In past versions (the CRAN requirement is a newish one, I believe it was introduced a year or so ago) I had a stop() in place; I have demoted it to message() and return(NULL) after I learned about the policy change.
if (httr::http_error(remote_file)) { # network is down = message (not an error anymore)
message("No internet connection or data source broken.")
return(NULL)
} else { # network is up = proceed to download via curl
message("RCzechia: downloading remote dataset.")
curl::curl_download(url = remote_file, destfile = local_file, quiet = T)
} # /if - network up or down
It is also my understanding the code should fail gracefully and not the tests because this would create a disincentive for more tests.
Very helpful code chunk. So instead of a tryCatch you are using a http_error, so testing and particularly expect_error(fun) would make much more sense now.
However, timeout problem may still arise when you are accessing the whole file, and not just the head. Do you have any insight on that?
To elaborate a little on my post: I actually have the if clause a bit more complex, as I test for either
the http_error (= network actually being down) or
an environment variable simulating the network being down.
This way I can have a test_that expectation that tests the evaluation of the condition of a network failure (it was sort of difficult to fake a network being down in a remote CI workflow, such as Travis or CRAN, and this was the best I could think of).

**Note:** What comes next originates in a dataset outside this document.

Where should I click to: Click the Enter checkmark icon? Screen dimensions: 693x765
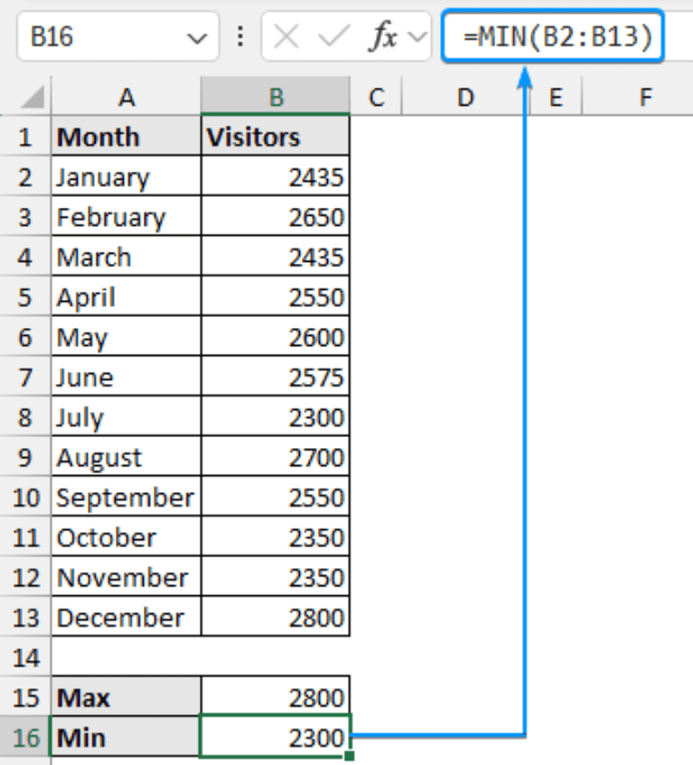pyautogui.click(x=332, y=36)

This is the code that I actually use, including the part from unit tests (it is not an expect_error(), but expect_message() - an error would not be considered as a graceful fail :))
As for the timeout error I have left this to {curl} to handle, which may not be an option in your case.
# in my function init:
network <- as.logical(Sys.getenv("NETWORK_UP", unset = TRUE)) # dummy variable to allow testing of network
# actual evaluation
if (httr::http_error(remote_file) | !network) { # network is down = message (not an error anymore)

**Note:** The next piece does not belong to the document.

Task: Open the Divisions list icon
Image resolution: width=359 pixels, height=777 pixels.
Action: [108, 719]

message("No internet connection or data source broken.")
return(NULL)
} else { # network is up = proceed to download via curl
message("RCzechia: downloading remote dataset.")
curl::curl_download(url = remote_file, destfile = local_file, quiet = T)
} # /if - network up or down
# in my tests
Sys.setenv("NETWORK_UP" = FALSE)
expect_message(chr_uzemi(), "internet") # message about faulty internet connection
Sys.setenv("NETWORK_UP" = TRUE)
Yes, this makes perfect sense - in fact more sense than my original solution, as httr::http_error() will throw an error (and not the desired message) in case of a non working internet (I have just checked).
You mind if I steal your approach? I promise to modify it slightly though, to check for failed internet (working is ok...)
Thanks a lot!
if (!curl::has_internet()) {
message("No internet connection")
return(NULL)
}
Well, I gave it some thought, and this is the best I come up with to conform with CRAN policy.
library(httr)
library(curl)
gracefully_fail <- function(remote_file) {
try_GET <- function(x, ...) {
tryCatch(
GET(url = x, timeout(1), ...),
error = function(e) conditionMessage(e),
warning = function(w) conditionMessage(w)
)
}
is_response <- function(x) {
class(x) == "response"
}
# First check internet connection
if (!curl::has_internet()) {
message("No internet connection.")
return(invisible(NULL))
}
# Then try for timeout problems
resp <- try_GET(remote_file)
if (!is_response(resp)) {
message(resp)
return(invisible(NULL))
}
# Then stop if status > 400
if (httr::http_error(resp)) {
message_for_status(resp)
return(invisible(NULL))
}
# If you are using rvest as I do you can easily read_html in the response
xml2::read_html(resp)
}
gracefully_fail("http://httpbin.org/status/404") # http >400
#> Not Found (HTTP 404).
gracefully_fail("http://httpbin.org/delay/2") # Timeout
#> Timeout was reached: [httpbin.org] Operation timed out after 1000 milliseconds with 0 bytes received
gracefully_fail("http://httpbin.org") #OK
#> {html_document}
#> <html lang="en">
#> [1] <head>\n<meta http-equiv="Content-Type" content="text/html; charset=UTF-8 ...
#> [2] <body>\n <a href="https://github.com/requests/httpbin" class="github-c ...
Of course, in a package I would change timeout(1) with timeout(10).